Pertama kali marta menginjakan kaki ke kota Medan untuk menempuh pendidikan formal pada tahun 1997. Sekolah yang dituju adalah Sekolah Luar Biasa Karya Murni A ( SLB KARYA MURNI A) . disekolah inilah Marta mencicipi pendidikan.
Tuhan memiliki sebuah rencana baik buat marta. Di SLB tempatnya mengasah ilmu, dia dipertemukan dengan guru yang tepat. Binton Panjaitan dan Ramlan Tarigan, demikian nama sang guru yang relawan itu. Ditangan guru inilah marta mulai dibentuk dan diarahkan kemampuan bakatnya.
Binton Panjaitan dan Ramlan Tarigan membawa Marta menginjak tanah empek-empek Palembang dalam kejuaraan Pekan Paralympic Pelajar Nasional (PEPARPENAS) . Dengan persiapan latihan yang sangat minim, Marta mampu mempersembahkan medali Perunggu dalam cabang Atletik lompat jauh untuk sumatera Utara ( SUMUT). Selang tahun antara 2004-2008, marta kembali beraktivitas seperti biasa di sekolah.
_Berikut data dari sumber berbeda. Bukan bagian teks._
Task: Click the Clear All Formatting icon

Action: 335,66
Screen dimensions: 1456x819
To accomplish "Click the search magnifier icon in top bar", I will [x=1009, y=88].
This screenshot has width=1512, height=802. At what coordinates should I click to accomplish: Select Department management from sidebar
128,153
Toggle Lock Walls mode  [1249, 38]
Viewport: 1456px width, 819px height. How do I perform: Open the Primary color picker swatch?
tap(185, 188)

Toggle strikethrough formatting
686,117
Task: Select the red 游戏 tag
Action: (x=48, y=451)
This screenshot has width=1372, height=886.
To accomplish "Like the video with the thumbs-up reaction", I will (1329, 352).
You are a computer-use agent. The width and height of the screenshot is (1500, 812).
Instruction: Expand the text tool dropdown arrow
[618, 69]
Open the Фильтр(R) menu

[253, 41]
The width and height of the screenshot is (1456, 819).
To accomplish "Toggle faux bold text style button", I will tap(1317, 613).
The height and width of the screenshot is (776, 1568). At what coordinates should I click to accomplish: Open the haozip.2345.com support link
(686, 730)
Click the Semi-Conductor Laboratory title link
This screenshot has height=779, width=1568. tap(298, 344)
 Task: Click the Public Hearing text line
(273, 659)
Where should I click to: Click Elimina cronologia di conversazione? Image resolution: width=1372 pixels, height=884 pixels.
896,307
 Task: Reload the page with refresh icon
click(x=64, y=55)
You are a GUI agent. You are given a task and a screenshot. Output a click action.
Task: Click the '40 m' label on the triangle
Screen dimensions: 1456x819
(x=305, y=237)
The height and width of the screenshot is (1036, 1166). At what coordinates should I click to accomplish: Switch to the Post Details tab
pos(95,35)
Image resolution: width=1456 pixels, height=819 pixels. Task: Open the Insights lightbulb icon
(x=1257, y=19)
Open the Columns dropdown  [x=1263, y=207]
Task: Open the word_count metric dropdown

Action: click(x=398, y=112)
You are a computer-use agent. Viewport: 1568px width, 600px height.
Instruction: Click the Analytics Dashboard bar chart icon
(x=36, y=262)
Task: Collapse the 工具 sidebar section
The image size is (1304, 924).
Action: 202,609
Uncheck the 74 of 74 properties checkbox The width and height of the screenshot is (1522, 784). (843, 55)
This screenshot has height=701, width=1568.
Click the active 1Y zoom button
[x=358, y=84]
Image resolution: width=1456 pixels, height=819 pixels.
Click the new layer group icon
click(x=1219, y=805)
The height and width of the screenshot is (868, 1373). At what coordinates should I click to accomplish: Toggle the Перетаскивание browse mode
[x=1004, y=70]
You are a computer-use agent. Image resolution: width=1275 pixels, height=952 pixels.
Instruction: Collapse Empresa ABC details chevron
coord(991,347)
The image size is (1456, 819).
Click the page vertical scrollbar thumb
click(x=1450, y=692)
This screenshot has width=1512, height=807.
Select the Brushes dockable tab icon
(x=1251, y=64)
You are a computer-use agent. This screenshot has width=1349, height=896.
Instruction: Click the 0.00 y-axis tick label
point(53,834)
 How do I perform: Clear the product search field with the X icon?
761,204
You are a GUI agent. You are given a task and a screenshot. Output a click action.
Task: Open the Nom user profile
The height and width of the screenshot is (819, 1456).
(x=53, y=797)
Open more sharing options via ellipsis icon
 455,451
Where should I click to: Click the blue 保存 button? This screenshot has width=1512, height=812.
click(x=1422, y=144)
Keterbatasan dalam melihat tidak membuat marta berhenti untuk berprestasi. Peluang itu menghampirinya. tahun 2008 marta dipanggil untuk memperkuat SUMUT dalam event Pekan Paralypic Nasional ( PEPARNAS) di Kalimantan. Event PEPARNAS merupakan satu kesempatan baik untuk mengukir prestasi. Persiapan yang singkat dalam waktu 6 bulan, Marta terus berjuang walau lelah dan jenuh . Perjuangan itu tidak sia-sia, marta mampu mendulang 1 medali emas dan perunggu untuk SUMUT.
Marta saat diwawancarai mengatakan dirinya tidak pernah menyesali hidupnya . “ Aku tidak pernah lagi menyesali hidup ku walau tidak bisa melihat karena aku bisa melihat melalui mata hatiku,” ujarnya sembari tertawa terbahak-bahak. Baginya hidup bukan sekedar melihat secara kasat mata, tetapi mempersembahkan yang terbaik untuk bangsa melalui bakat dan talenta.
Tahun 2015 Marta kembali mengharumkan nama baik SUMUT dan Indonesia di event Asian Para games di Singapore. Dalam kesempatan ini, dirinya mampu menyabet Medali perunggu.
Walau demikian prestasi yang diraihnya cukup membanggakan, namun tidak pernah berpikir untuk menyombongkan prestasinya. Baginya prestasi adalah sebuah karya persembahan bagi bangsa ini.” Prestasi tidak perlu untuk saya sombongkan. Semuanya ini merupakan titipan Tuhan bagi saya sebagai karya yang dipersembahkan untuk bangsa ini” ujarnya dengan nada lembut.
Marta kembali meceritakan kisah hidupnya di kota medan.” Hidup bagiku di kota besar ini merupakan perjuangan yang harus kutempuh. Tinggal sendiri dan kemana-mana sendiri. Bukan berarti saya putus asa dan merasa terpinggirkan. Aku bangga dengan diriku,” kata dia.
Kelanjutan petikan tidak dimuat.